ABOUT THIS TASK: Using only the entries below, output the lines starting at the one containing "Viewport: 1080px width, 900px" and ending at the one containing "Screen dimensions: 1024x600", exactly and inclusive of both, omitting the pictures.

[PROVIDED RECORDS Boundary: Start]

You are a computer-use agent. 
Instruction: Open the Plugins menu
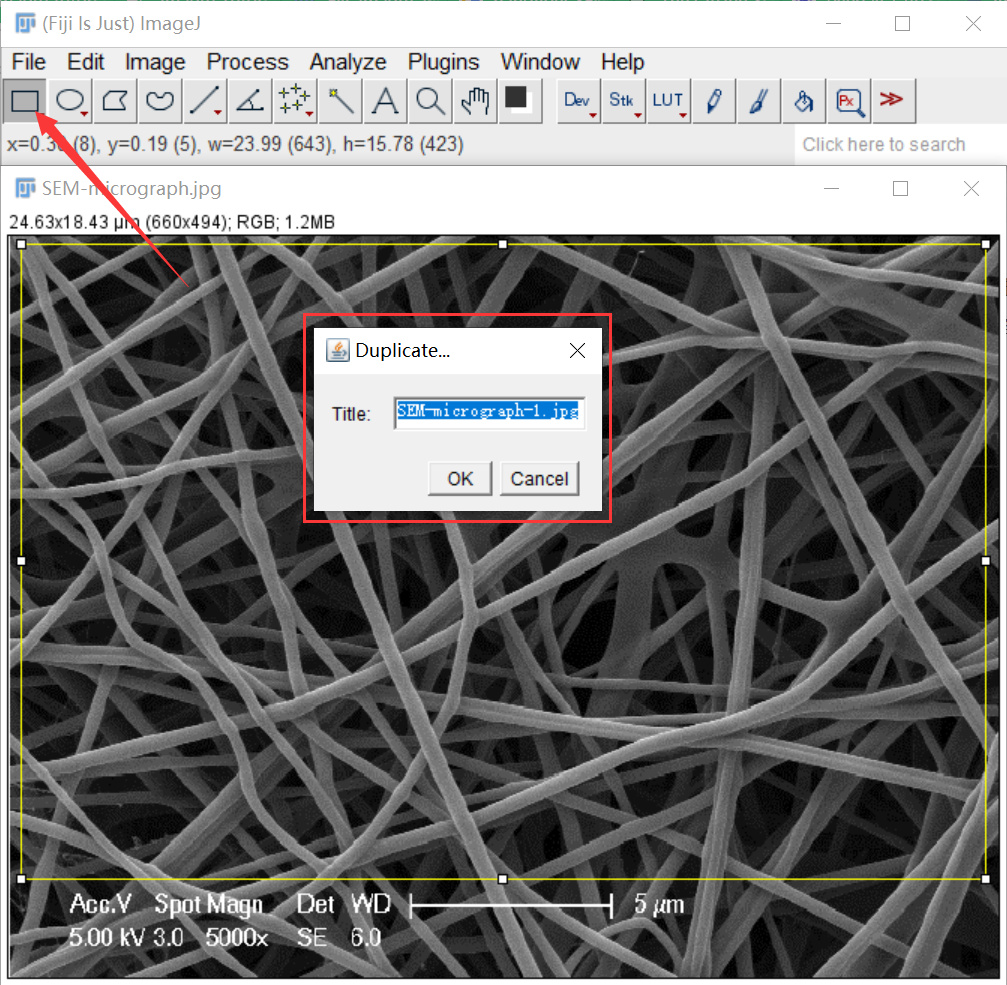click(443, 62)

[PROVIDED RECORDS Boundary: End]
[PROVIDED RECORDS Boundary: Start]

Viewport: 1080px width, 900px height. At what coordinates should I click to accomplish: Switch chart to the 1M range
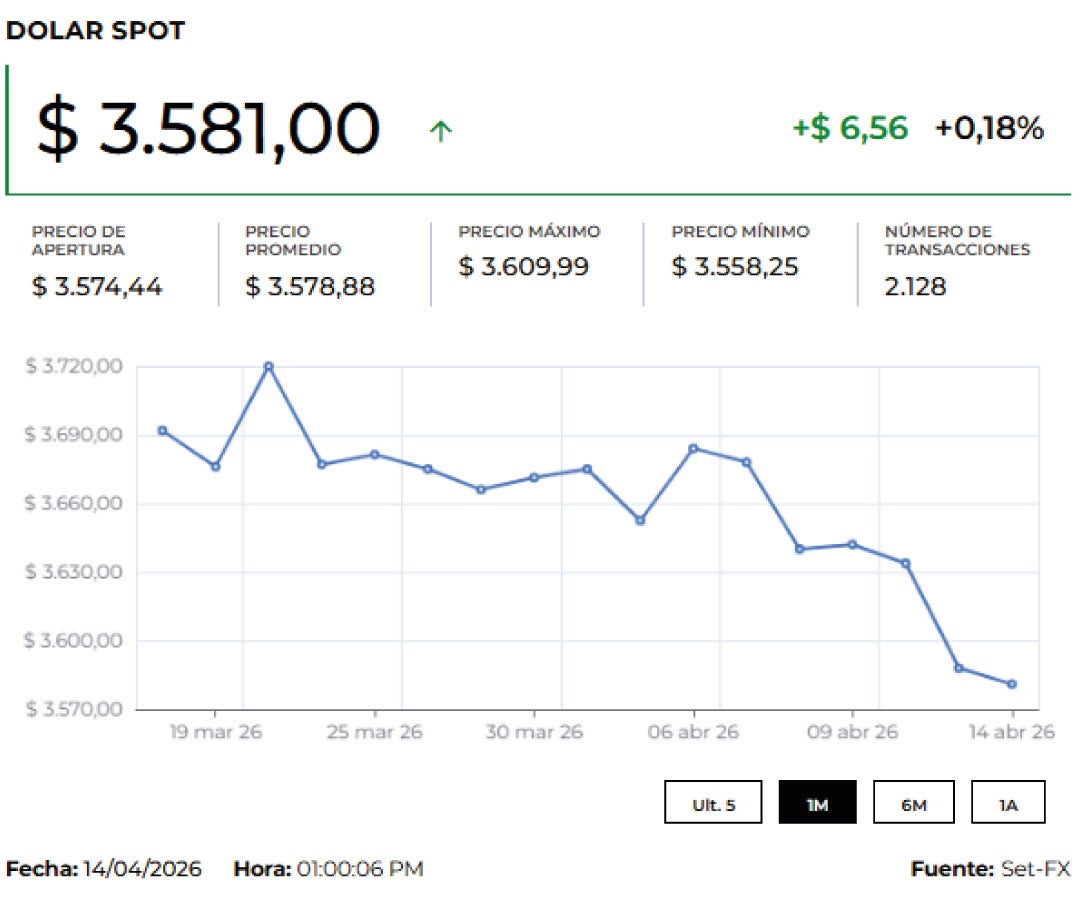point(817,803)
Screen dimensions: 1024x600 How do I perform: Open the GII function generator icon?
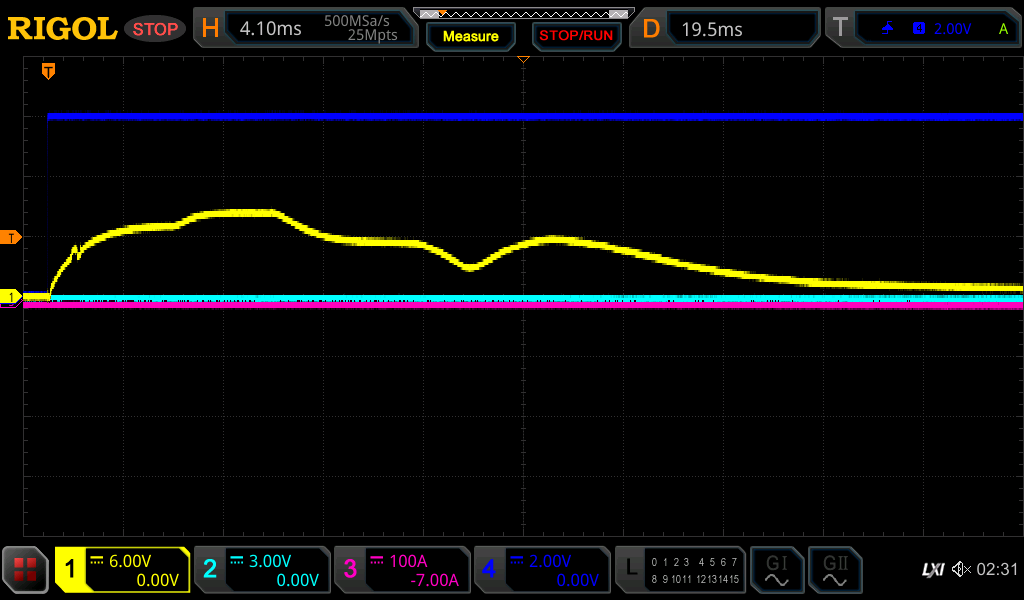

[PROVIDED RECORDS Boundary: End]

EXPECTED OUTPUT:
Viewport: 1080px width, 900px height. At what coordinates should I click to accomplish: Switch chart to the 1M range
point(817,803)
Screen dimensions: 1024x600 How do I perform: Open the GII function generator icon?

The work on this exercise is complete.